Raleigh residents see polarization in monument vandalism
Posted July 21, 2015
Raleigh, N.C. — State workers did their best Tuesday to remove spray-painted messages left on a Confederate monument at the State Capitol and three other nearby buildings.
Police think the same person or persons is responsible for the graffiti, which stirred again the divide over Confederate monuments in the South.
The Confederate Women's Monument, which is located in Union Square at the State Capitol, was defaced with the words "Black Lives Matter," while at The Lincoln upscale apartment building on Hargett Street, the message was about gentrification.
State Capitol Police said they were reviewing security camera footage and said they were searching for two people in connection with the Confederate monument vandalism, which occurred shortly before 3:30 a.m.
"It’s just a matter of time before the suspects are identified," State Capitol Police Maj. Anthony Moss said in a statement. "Vandalism of state property of any kind will not be tolerated."

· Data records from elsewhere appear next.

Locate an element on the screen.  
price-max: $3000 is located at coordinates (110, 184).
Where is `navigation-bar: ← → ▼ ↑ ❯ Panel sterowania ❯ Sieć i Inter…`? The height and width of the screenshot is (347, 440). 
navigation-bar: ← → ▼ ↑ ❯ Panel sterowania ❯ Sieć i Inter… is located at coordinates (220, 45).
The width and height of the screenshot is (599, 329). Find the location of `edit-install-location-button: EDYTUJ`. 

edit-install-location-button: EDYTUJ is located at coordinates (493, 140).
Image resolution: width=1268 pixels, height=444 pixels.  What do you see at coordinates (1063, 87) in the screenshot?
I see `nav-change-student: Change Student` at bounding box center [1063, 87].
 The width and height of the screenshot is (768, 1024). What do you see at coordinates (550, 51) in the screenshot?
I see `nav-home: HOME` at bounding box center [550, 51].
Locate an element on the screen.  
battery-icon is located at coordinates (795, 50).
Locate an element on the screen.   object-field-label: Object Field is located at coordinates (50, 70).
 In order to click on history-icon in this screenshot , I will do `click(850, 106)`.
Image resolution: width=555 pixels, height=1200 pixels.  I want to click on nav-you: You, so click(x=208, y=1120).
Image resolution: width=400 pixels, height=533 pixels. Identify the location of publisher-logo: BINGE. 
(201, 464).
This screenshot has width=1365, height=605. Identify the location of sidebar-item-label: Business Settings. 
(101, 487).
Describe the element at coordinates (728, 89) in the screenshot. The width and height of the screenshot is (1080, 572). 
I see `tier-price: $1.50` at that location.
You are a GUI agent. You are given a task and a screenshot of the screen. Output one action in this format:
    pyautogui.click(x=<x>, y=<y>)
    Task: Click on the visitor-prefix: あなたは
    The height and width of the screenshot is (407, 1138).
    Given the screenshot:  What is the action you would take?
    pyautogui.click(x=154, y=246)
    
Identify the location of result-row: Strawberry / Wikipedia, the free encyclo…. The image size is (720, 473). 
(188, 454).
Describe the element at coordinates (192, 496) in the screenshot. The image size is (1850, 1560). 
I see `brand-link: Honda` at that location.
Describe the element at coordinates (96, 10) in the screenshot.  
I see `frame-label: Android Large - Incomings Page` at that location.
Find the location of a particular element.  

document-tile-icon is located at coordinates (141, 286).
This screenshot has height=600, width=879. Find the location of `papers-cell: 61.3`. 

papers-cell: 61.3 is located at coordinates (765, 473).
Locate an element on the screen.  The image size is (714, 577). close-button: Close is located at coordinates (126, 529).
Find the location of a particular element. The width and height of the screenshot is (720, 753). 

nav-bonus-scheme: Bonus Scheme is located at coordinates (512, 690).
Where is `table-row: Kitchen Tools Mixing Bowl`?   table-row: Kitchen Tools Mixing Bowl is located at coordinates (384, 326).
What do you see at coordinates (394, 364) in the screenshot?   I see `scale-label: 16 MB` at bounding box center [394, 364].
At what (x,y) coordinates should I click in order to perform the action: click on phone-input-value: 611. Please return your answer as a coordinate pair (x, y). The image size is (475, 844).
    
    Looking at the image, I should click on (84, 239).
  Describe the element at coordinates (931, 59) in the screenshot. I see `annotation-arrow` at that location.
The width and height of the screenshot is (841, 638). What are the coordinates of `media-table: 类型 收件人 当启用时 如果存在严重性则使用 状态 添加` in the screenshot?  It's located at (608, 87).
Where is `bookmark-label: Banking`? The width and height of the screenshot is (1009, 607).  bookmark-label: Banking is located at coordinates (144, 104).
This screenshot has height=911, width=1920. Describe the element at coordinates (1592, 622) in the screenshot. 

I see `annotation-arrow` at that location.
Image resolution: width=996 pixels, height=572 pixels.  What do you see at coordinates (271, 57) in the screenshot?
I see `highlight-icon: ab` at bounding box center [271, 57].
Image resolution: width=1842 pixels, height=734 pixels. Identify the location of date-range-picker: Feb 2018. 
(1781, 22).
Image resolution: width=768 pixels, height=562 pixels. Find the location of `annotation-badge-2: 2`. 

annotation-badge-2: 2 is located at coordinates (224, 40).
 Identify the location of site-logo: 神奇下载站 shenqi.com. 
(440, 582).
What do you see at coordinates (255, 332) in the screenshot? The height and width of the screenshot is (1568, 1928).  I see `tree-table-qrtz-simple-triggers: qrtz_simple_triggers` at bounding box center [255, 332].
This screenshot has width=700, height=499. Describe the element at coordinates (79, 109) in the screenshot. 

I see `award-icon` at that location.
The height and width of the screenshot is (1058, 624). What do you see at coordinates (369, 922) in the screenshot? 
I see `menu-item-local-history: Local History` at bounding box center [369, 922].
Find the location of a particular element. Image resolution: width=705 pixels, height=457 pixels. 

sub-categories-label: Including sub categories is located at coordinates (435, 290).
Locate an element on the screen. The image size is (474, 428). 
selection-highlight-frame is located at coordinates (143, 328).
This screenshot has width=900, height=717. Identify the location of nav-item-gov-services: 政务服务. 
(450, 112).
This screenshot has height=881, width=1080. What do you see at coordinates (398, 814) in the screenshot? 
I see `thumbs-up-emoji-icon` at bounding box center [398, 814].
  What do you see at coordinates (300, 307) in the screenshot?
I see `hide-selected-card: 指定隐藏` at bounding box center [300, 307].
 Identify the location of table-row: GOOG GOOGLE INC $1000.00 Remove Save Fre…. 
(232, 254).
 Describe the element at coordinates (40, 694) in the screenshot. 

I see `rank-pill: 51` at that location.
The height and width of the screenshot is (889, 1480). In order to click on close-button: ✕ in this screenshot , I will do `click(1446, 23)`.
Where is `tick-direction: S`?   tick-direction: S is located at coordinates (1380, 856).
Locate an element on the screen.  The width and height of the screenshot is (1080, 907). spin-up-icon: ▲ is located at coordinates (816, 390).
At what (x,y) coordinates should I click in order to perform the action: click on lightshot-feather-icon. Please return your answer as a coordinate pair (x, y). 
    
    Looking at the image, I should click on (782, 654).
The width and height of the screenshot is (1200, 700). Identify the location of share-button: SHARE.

“Vandalism and the destruction of property is not free speech,” Gov. Pat McCrory said in a statement. “One does not change the hearts and minds of others by damaging public monuments or private property.”
Local residents also were disturbed by the vandalism.
"That monument was put there for a reason – to honor somebody – and they need to respect that," said Cooper Nunnery.
Johnny Mitchell suggested that the vandals had misdirected their efforts.
"The Legislative Building is a couple blocks over. If you have a problem, that's the place you go," he said.
Tuesday's attacks are the latest on Confederate monuments in the wake of the shootings of nine blacks in a Charleston, S.C., church by a man pictured with white supremacist and Confederate memorabilia.
"I'm sorry to see how polarized we're becoming," Mary Warren, of Raleigh, said. "Black lives matter, but all lives matter."